Source: International Journal of Preventive Medicine Published:2013

Abstract

Background: Kidney iron deposition (KID) is caused by iron overload that is observed in kidney diseases and anemia. The protective effects of deferoxamine (DF) and silymarin (SM) were studied against iron overload-induced KID in rat model. Methods: Rats received iron dextran (200 mg/kg) for a period of 4 weeks every other day, but at the beginning of week 3, they also were subjected to a 2-week (every other day) treatment with vehicle (group 2, positive control), SM (200 mg/kg; group 3), DF (50 mg/kg; group 4), SM (400 mg/kg; group 5), and combination of SM and DF (200 and 50 mg/kg, respectively; group 6). Group 1, as the negative control, received saline alone during the study. The levels of serum creatinine (Cr), blood urea nitrogen (BUN), iron, ferritin, and nitrite were determined, and the kidney was removed for histopathological investigations.

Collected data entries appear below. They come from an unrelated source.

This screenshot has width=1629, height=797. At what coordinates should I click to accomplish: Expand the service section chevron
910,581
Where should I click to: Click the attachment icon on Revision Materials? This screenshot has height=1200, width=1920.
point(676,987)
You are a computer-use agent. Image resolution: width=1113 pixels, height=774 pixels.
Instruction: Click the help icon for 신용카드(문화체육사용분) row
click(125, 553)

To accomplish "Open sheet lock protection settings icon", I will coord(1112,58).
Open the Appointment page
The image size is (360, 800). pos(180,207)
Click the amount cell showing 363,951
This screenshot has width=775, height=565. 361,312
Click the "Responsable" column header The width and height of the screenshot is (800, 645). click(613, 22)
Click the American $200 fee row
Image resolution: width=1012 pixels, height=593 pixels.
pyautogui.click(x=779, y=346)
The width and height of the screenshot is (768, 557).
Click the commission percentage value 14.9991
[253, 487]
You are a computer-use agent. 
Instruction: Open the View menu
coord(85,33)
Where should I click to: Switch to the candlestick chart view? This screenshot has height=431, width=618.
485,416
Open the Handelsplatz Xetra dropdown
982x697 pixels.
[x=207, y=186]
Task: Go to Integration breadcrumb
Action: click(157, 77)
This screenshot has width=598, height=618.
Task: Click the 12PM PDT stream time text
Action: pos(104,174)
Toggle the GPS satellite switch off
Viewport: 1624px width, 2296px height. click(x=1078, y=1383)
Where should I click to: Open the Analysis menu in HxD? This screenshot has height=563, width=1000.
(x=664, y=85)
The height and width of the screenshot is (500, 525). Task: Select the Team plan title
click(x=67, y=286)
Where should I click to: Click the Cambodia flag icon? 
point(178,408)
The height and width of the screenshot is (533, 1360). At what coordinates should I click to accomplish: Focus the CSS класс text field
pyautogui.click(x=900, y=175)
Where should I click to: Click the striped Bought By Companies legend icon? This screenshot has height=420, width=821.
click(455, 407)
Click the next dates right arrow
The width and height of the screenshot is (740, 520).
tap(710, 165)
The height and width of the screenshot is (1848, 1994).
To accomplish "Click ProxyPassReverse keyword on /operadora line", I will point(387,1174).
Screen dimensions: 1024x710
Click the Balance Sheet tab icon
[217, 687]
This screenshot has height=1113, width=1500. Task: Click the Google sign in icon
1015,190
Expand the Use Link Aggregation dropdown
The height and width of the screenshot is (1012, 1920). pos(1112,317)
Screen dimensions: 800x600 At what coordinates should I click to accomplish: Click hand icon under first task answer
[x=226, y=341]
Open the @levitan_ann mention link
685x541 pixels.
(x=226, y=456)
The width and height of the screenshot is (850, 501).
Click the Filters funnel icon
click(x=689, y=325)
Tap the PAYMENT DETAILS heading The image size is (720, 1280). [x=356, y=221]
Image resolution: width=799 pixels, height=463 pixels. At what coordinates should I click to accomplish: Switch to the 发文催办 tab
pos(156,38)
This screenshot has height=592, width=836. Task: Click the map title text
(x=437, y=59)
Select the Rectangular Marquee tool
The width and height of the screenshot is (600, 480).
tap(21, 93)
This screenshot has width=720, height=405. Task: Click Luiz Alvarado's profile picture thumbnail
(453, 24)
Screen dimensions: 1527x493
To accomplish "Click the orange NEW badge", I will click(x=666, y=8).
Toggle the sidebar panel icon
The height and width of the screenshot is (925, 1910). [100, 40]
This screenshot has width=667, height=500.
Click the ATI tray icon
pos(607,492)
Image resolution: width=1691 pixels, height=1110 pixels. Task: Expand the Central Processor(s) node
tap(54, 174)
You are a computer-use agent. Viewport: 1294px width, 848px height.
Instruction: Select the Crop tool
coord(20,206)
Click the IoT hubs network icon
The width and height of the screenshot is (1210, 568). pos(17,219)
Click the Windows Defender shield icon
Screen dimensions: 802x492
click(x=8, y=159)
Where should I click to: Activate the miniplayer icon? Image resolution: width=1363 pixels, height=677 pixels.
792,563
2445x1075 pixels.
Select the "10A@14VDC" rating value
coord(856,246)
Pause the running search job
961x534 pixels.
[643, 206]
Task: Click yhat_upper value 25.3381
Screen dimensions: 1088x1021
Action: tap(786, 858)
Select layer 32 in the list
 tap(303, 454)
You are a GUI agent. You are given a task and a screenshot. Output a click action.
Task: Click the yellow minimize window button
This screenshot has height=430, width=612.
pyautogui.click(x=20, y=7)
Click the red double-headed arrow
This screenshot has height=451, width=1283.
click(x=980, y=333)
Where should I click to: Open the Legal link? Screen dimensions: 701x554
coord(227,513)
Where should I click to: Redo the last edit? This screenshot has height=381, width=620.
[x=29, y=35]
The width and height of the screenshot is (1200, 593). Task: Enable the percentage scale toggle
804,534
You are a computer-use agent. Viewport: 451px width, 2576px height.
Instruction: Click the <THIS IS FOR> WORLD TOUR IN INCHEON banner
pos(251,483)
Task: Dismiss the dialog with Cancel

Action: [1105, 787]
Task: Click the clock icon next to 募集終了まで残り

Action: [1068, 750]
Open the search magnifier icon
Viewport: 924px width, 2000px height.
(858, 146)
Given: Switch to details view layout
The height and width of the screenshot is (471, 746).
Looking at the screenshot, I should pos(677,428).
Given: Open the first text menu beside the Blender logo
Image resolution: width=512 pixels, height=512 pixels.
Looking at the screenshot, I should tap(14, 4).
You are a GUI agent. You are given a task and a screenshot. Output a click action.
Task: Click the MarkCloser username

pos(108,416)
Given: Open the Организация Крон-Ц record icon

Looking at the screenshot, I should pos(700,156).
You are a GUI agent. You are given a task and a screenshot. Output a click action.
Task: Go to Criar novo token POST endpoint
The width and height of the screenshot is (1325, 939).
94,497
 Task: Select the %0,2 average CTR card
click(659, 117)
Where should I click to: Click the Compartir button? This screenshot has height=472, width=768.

Results: Before treatment, the serum levels of iron and ferritin in all iron dextran receiver groups were significantly higher than those of the negative control group (P < 0.05). However, the serum levels of BUN, Cr, and nitrite were not different between the groups. No statistical differences were detected in kidney weight and the serum levels of BUN, Cr, iron, ferritin, and nitrite after 2 weeks of treatment with SM, DF, or combination of both. The SM and DF treatments reduced the intensity of the KID, but only in the SM (200 mg/kg) group, a significant reduction in KID was observed (P < 0.05). Conclusion: It seems that SM is a nephroprotectant agent against KID in acute iron overload animal models.